Pixel coordinate grounding data

- - - - - - -

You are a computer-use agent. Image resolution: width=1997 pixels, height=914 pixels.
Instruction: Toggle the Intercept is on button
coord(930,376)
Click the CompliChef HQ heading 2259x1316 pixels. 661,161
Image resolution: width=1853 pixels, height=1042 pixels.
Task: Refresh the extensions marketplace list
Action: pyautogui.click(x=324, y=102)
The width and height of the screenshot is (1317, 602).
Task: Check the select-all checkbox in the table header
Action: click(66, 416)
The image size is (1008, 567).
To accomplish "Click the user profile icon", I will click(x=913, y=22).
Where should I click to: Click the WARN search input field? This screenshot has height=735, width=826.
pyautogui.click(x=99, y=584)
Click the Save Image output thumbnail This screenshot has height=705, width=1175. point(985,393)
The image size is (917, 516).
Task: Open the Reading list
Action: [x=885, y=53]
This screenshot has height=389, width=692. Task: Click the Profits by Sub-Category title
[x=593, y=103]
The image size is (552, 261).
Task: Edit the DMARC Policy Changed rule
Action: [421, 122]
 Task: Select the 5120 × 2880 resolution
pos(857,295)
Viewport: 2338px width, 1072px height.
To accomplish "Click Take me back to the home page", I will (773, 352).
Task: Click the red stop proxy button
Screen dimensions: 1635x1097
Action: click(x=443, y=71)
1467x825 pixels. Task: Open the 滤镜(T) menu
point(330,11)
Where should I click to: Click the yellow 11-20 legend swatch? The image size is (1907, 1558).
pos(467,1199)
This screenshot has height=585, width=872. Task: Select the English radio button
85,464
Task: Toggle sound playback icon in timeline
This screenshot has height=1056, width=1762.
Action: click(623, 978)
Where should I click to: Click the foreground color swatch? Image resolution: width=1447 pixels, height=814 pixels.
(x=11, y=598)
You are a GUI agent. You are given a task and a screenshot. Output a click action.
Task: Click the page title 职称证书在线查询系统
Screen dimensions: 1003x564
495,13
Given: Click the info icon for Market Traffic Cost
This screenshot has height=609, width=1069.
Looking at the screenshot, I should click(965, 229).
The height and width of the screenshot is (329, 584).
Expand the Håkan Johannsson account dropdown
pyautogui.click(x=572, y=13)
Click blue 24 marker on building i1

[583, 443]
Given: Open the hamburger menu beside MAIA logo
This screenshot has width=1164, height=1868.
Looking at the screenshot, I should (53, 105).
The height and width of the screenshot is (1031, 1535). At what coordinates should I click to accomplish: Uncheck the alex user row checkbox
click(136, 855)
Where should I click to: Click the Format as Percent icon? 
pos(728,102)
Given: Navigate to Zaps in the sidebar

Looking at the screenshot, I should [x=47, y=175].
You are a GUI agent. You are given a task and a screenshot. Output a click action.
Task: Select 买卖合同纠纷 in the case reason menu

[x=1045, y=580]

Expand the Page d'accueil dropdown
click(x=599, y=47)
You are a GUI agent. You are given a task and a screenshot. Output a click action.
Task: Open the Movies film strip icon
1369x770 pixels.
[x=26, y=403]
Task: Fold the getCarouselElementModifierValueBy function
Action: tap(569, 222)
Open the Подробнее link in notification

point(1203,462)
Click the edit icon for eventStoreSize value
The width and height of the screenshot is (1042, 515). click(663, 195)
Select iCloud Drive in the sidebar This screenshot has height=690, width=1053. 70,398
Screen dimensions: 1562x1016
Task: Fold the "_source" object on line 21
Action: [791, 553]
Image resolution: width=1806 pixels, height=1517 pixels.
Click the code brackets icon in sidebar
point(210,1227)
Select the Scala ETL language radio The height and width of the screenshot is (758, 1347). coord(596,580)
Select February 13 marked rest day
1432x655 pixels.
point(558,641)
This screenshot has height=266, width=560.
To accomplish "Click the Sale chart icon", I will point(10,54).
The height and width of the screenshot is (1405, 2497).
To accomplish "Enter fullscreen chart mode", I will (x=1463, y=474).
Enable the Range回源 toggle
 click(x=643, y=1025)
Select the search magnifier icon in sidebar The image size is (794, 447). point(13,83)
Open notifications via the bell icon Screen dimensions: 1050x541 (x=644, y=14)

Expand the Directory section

- - - - - - -

Your task → From the first line above through the line that contains "Task: Click the red stop proxy button", quote each line exactly. Output nothing more.

Task solution →
You are a computer-use agent. Image resolution: width=1997 pixels, height=914 pixels.
Instruction: Toggle the Intercept is on button
coord(930,376)
Click the CompliChef HQ heading 2259x1316 pixels. 661,161
Image resolution: width=1853 pixels, height=1042 pixels.
Task: Refresh the extensions marketplace list
Action: pyautogui.click(x=324, y=102)
The width and height of the screenshot is (1317, 602).
Task: Check the select-all checkbox in the table header
Action: click(66, 416)
The image size is (1008, 567).
To accomplish "Click the user profile icon", I will click(x=913, y=22).
Where should I click to: Click the WARN search input field? This screenshot has height=735, width=826.
pyautogui.click(x=99, y=584)
Click the Save Image output thumbnail This screenshot has height=705, width=1175. point(985,393)
The image size is (917, 516).
Task: Open the Reading list
Action: [x=885, y=53]
This screenshot has height=389, width=692. Task: Click the Profits by Sub-Category title
[x=593, y=103]
The image size is (552, 261).
Task: Edit the DMARC Policy Changed rule
Action: [421, 122]
 Task: Select the 5120 × 2880 resolution
pos(857,295)
Viewport: 2338px width, 1072px height.
To accomplish "Click Take me back to the home page", I will (773, 352).
Task: Click the red stop proxy button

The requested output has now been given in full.